[LLVMCPU] Adjust tile sizes of unpack op
Adjust vector level tile sizes of unpack op having outer dims permutation. Propagates the max of tile size present at the index with the permutation.
The hint was taken from https://gist.github.com/Max191/2d6a74f4f7be1951ac359b6fd8db60ca
Now we have the same perf for unpack(with outer_dims perm) and unpack + transpose.
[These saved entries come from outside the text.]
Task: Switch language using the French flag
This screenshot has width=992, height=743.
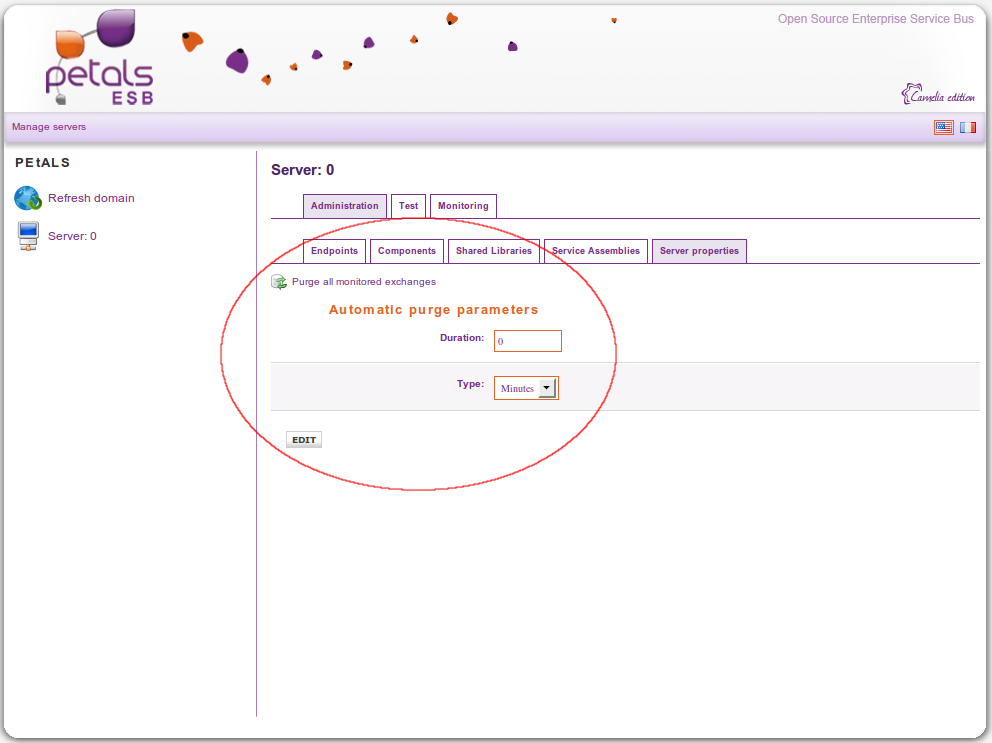Action: click(x=968, y=127)
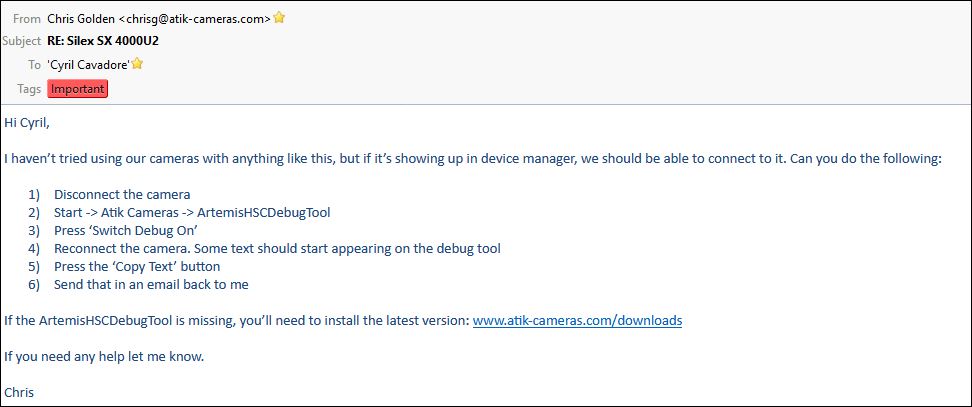Image resolution: width=972 pixels, height=407 pixels.
Task: Click the To header label
Action: tap(33, 64)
I think this does not actually address the root issue. The unpack from https://gist.github.com/Max191/2d6a74f4f7be1951ac359b6fd8db60ca looks like this:
%unpack = tensor.unpack %6 outer_dims_perm = [2, 0, 1] inner_dims_pos = [0, 1] inner_tiles = [16, 16] into %7 : tensor<64x1828x8x16x16xf32> -> tensor<29241x128x64xf32>I believe that the real reason for the poor performance is that the inner dimension of the result gets tiled to 1, and the write accesses must be unrolled. When the transpose is in the same dispatch, the tile sizes get propagated to the unpack, and the inner dimension is is tiled to 16.
Consider this similar unpack:
%unpack = tensor.unpack %6 outer_dims_perm = [0, 1, 2] inner_dims_pos = [0, 1] inner_tiles = [16, 16] into %7 : tensor<1828x8x64x16x16xf32> -> tensor<29241x128x64xf32>outer_dims_perm is identity, but the write accesses will still be bad. I think we actually need to be checking the
inner_dims_posto make sure the innermost dimension is not getting tiled to 1, and that should properly address the bad performance.
Thanks, @Max191. I will look into this.
I forgot to drop initial comments. I think having big tile sizes (e.g., 16x16x16) is not a good idea. We need some plan to codegen it properly. @pashu123 is going to start with unpack ukernel enablement and see where the gaps are.
(closing as stale)